In April, Bill Siderewicz, president of Clean Energy Future, who has been intricately involved in the planning for three Lordstown power plants, had testified against the bill. In his Columbus testimony, he warned passage would have a chilling effect in Ohio by forcing new investment outside of the state. Shortly after the bill’s passage, a decision was announced to pull the plug on proposals that would have brought a third gas power plant to the Mahoning Valley.

That is a shame because it would have meant many more construction jobs and some additional permanent jobs, not to mention financial support for local schools and government.

But we digress.

Despite our feelings about the language and purpose of HB 6, we remain opposed to the plan by residents to attempt to remove the issue.

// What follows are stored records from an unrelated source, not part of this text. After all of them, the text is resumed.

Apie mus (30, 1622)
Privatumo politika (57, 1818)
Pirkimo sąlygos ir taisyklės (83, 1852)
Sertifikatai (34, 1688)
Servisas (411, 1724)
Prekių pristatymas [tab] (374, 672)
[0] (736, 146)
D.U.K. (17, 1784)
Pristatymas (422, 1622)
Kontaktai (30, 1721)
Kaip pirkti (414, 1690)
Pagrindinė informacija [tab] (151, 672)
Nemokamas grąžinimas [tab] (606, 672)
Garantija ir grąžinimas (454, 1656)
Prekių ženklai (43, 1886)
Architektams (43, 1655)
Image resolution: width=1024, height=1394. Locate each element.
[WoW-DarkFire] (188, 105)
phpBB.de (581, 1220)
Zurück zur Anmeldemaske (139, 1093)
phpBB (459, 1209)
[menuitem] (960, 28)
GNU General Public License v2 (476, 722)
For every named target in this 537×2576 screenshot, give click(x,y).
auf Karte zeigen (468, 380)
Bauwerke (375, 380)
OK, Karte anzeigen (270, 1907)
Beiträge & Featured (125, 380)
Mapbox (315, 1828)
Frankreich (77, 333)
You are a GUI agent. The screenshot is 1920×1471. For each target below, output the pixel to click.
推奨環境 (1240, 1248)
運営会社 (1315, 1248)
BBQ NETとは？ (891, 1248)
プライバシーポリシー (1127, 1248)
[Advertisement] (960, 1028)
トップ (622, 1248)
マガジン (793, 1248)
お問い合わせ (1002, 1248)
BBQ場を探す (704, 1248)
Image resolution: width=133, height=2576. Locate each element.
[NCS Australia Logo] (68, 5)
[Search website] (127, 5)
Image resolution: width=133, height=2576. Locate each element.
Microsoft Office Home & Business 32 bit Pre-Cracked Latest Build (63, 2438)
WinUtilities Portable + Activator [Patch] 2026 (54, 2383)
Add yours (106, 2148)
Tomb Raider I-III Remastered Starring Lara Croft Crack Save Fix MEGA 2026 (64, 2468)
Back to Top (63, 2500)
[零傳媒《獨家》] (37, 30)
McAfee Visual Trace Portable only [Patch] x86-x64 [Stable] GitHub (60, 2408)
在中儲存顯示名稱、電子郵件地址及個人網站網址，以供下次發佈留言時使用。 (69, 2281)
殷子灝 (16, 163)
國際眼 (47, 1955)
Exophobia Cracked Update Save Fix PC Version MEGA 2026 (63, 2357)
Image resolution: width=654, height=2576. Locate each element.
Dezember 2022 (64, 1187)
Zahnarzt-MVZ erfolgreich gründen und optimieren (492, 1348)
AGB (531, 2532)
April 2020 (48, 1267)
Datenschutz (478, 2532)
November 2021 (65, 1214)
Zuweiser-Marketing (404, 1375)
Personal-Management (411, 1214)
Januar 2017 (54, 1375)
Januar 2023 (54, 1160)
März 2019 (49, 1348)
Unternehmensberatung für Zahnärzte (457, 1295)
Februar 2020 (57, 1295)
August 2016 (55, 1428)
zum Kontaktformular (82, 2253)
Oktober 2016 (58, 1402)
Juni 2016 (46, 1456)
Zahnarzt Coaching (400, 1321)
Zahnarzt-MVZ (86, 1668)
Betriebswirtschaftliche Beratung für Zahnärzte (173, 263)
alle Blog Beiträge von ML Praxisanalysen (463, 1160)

In Ohio and America, we enjoy a representative form of government, and as such, we can and should allow our legislators — whom we elected to represent us in Columbus — an opportunity to raise legislative issues like this that need to be addressed.

We believe we should allow our legislators to do their jobs as representatives of their constituents. If we disagree with their decisions, then we have the right and ability to cast our vote to remove them in the next election.

Yes, we disagree with HB 6. But even more than that, we believe that we should allow our representatives to do the jobs we elected them to do.